Des récoltes simultanées mettent le marché à l’épreuve
La filière thaïlandaise des fruits tropicaux affronte un défi récurrent vers le milieu de chaque année, lorsque les produits de plusieurs régions arrivent simultanément sur le marché. Selon Prachachat, ce flux saisonnier comprend le longane, le mangoustan, le durian, le pomelo et la mangue. Cette concentration impose d’écouler des volumes importants par les circuits intérieurs et d’exportation pendant une période commerciale limitée.
L’enjeu dépasse la gestion d’un excédent temporaire. Lorsque plusieurs fruits arrivent ensemble, producteurs, négociants, conditionneurs et exportateurs se disputent les acheteurs, les capacités de transport et les circuits de vente. Les importateurs doivent également évaluer les quantités que leurs marchés peuvent absorber tout en préservant la qualité. La diversité de l’offre élargit les possibilités d’achat, mais elle risque aussi de soumettre les décisions commerciales à l’urgence d’écouler la récolte saisonnière.
De l’écoulement des stocks à la création de demande
L’idée qui progresse dans la filière est que la Thaïlande ne doit plus traiter chaque récolte comme une simple opération saisonnière de déstockage. Les acheteurs doivent être mobilisés avant le pic des volumes et la demande construite pour chaque fruit, au lieu de dépendre de campagnes courtes une fois les produits arrivés sur le marché. Cette distinction compte dans les chaînes très saisonnières, où les retards entre récolte, conditionnement, transport et vente réduisent rapidement les options commerciales.
Pour les exportateurs, développer un marché suppose d’identifier les destinations et les catégories de clients capables d’acheter du durian, du longane, du mangoustan, du pomelo ou de la mangue. Regrouper tous ces produits sous une seule catégorie de fruits tropicaux ne suffit pas. Chaque produit présente des besoins de manutention et une demande propres. Un marché achetant un fruit thaïlandais n’absorbera pas automatiquement un autre fruit pendant la même période. Des circuits distincts peuvent donc limiter la concurrence entre produits thaïlandais lorsque leurs saisons se chevauchent.

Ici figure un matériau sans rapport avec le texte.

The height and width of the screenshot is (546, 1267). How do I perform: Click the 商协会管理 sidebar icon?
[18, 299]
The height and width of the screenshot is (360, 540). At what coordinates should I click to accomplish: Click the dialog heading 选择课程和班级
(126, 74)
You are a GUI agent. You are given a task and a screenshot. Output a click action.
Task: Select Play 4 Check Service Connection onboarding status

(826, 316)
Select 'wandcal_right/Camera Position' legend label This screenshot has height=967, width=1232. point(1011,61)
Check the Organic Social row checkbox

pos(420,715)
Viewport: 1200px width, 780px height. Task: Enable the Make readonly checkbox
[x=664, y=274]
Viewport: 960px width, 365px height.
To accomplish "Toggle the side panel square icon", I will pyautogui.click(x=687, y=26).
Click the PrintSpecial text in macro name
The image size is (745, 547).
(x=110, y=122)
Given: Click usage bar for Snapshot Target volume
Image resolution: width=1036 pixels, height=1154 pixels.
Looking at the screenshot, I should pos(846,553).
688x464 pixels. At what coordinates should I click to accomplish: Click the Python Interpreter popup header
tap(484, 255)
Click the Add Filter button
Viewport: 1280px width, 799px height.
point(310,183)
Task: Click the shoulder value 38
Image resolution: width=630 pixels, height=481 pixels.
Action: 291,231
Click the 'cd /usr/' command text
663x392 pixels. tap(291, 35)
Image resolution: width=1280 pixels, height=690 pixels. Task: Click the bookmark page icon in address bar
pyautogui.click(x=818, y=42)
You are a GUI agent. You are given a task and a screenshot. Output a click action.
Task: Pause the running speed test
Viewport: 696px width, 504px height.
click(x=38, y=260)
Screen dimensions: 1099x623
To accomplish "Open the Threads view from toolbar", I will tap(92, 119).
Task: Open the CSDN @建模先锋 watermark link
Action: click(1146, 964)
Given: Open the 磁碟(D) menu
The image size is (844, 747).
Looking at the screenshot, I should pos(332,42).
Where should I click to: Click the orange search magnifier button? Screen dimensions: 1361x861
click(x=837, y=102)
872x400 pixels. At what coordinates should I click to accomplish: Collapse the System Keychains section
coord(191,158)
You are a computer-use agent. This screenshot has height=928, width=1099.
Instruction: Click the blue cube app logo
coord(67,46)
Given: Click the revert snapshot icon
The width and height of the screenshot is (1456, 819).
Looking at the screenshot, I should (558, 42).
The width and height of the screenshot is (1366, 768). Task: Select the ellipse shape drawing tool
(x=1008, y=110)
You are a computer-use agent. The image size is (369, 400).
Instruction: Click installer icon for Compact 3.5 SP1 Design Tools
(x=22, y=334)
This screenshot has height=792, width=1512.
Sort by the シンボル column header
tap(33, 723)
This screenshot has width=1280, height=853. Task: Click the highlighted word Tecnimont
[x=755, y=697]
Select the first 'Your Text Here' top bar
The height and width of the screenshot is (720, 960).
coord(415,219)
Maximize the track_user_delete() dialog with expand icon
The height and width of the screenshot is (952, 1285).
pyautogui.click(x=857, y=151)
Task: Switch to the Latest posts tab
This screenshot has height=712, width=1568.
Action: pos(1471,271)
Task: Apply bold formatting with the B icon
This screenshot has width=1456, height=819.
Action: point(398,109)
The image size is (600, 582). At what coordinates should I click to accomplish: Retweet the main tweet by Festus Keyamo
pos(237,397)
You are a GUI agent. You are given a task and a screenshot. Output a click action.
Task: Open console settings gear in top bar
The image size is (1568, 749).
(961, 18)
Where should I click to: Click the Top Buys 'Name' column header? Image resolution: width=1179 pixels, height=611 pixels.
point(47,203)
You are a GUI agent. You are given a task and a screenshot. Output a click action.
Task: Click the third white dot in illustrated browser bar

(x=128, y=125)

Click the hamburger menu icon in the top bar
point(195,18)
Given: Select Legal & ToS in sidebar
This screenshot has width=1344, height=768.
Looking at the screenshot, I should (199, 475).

La planification commerciale devient centrale
La concentration de l’offre au milieu de l’année renforce aussi le besoin de coordination dans la chaîne logistique. Les programmes d’exportation doivent relier les disponibilités prévues aux commandes, au conditionnement et au transport. Le marché intérieur reste une composante de la réponse, mais la pression saisonnière ne peut être résolue durablement si la recherche de débouchés commence après l’accumulation des fruits.
Une planification précoce donne aux importateurs étrangers une vision plus claire de la gamme thaïlandaise disponible pendant le pic saisonnier. Elle leur permet aussi d’organiser promotions et distribution autour de produits précis. Les exportateurs disposent, eux, d’une meilleure visibilité sur la demande et évitent de proposer plusieurs fruits aux mêmes clients sans plan de vente défini.
Un objectif commercial plus large
Le défi de la Thaïlande n’est pas seulement de vendre les fruits disponibles au milieu de l’année. Il consiste à établir des marchés qui achèteront encore lors de la prochaine récolte. La manière dont Prachachat présente le sujet traduit un passage de l’écoulement d’urgence à la création d’une demande durable. Les relations avec les acheteurs, le positionnement propre à chaque produit et la préparation en amont prennent ainsi davantage de poids.
Les éléments disponibles ne fournissent aucun chiffre sur la production, les prix ou les exportations, ce qui empêche de mesurer la campagne actuelle. L’orientation commerciale demeure claire : l’offre simultanée de plusieurs régions rend la vente réactive risquée. Des marchés récurrents offriraient des débouchés plus fiables aux producteurs et exportateurs. Pour les importateurs, une planification saisonnière étroite faciliterait l’accès au longane, au mangoustan, au durian, au pomelo et à la mangue de Thaïlande sans considérer leur arrivée au milieu de l’année comme un surplus inattendu.